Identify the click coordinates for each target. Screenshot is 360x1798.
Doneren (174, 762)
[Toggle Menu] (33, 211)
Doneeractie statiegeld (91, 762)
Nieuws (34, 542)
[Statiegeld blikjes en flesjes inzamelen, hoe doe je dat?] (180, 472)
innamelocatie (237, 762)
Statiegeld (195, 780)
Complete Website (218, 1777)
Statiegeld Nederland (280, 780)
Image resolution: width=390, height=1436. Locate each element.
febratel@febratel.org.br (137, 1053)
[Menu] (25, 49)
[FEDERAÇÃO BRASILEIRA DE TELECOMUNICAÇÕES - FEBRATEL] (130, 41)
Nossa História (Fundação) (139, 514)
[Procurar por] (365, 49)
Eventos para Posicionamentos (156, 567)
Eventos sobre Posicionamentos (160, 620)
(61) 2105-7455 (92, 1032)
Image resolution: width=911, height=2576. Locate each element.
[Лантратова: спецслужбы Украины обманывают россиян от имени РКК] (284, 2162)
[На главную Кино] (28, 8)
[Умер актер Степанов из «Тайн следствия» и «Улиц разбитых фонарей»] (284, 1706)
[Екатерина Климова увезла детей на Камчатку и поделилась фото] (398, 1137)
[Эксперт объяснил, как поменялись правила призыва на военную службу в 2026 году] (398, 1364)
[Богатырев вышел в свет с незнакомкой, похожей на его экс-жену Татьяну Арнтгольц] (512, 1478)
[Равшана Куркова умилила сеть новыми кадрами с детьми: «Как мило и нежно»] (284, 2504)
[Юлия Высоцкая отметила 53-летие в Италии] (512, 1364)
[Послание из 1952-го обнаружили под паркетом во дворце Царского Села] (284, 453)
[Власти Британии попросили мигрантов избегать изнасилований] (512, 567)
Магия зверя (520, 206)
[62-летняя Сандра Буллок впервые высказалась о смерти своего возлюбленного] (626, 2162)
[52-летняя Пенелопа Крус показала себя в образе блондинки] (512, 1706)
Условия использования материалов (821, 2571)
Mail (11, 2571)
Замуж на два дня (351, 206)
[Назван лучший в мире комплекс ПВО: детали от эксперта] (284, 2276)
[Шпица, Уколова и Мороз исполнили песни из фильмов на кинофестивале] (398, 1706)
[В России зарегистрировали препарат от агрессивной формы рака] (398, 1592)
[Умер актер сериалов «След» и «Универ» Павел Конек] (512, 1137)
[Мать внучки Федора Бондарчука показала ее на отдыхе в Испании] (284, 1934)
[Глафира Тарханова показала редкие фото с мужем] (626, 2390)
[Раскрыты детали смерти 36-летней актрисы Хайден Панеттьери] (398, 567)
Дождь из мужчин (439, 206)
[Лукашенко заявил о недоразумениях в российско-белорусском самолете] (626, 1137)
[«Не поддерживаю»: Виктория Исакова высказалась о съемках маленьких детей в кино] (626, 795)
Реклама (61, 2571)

--

THE TASK - Wherever a line in the entries above holds "Posicionamentos", copy that line.

SOLVED EXERCISE -
Eventos para Posicionamentos (156, 567)
Eventos sobre Posicionamentos (160, 620)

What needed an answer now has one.